Jason Wilson (lead artist)

I've been involved in the games industry for the last ten years working on design and graphics for many titles on many platforms in that time. I am inspired through watching various fantastical films/B-movies and reading copious amounts of comic books, oh and playing cool games.

Jason Riley (artist)

I had an Illustration background prior to joining the games industry. Since starting work with Millennium Interactive (now SCEE Cambridge) I had worked on four titles prior to Medievil. Interests include film, art, and keeping fit - four times a week. I've spent two years on Medievil doing certain in-game areas and all FMV sequences, using Alias and Avid Matador. Main influences are films directed by Steven Spielberg, George Lucas, Peter Jackson, Tim Burton, Roland Emmerich, anything that has a good strong colour scheme.

Chris Sorrell (producer)

In the nine years that I've been working on games I've been involved in graphics, design and programming. I used to have interests - films, games, books, etc, but then Medievil started. As far as games are concerned I have most respect for Miyamoto-san and the various games he has been involved with.

What was the main inspiration for Medievil?

CS: Definitely the style of Tim Burton's work, the kooky-spooky feel of films like the Addams Family, and game wise, the arcade game Ghouls'n'Ghosts from years back.

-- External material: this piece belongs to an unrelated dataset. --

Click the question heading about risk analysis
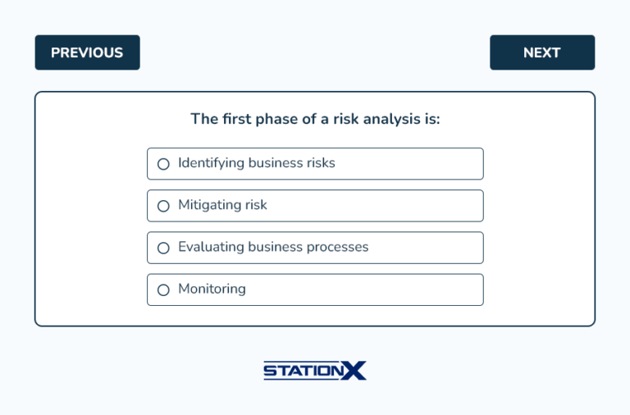Image resolution: width=630 pixels, height=415 pixels. pyautogui.click(x=315, y=119)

What makes Medievil different from other platform action games, i.e. Tomb Raider, Croc, Nightmare Creatures?

CS: Although there are aspects of Medievil that are similar to these games, its gameplay mix is quite different to any of them. Our emphasis is foremost on zombie slicing action, with puzzle solving as a secondary factor and 'platform' gameplay quite low in the mix. The game also has some quite RPG style elements, and has a pretty thick streak of black humour running through it all.

How long has Medievil been in development?

CS: Design and graphic work for the project started early in '96, programming in the summer.

How many people have worked on Medievil since it's[sic] inception?

CS: Programming started with three people and has increased to six (including myself). We have had four artists plus Jason Wilson (lead-artist/design) working on the game throughout, and two people have worked on the game's mapping and enemy placement. Creation of the sound effects and music has been the shared responsibility of the three members of our in-house audio group.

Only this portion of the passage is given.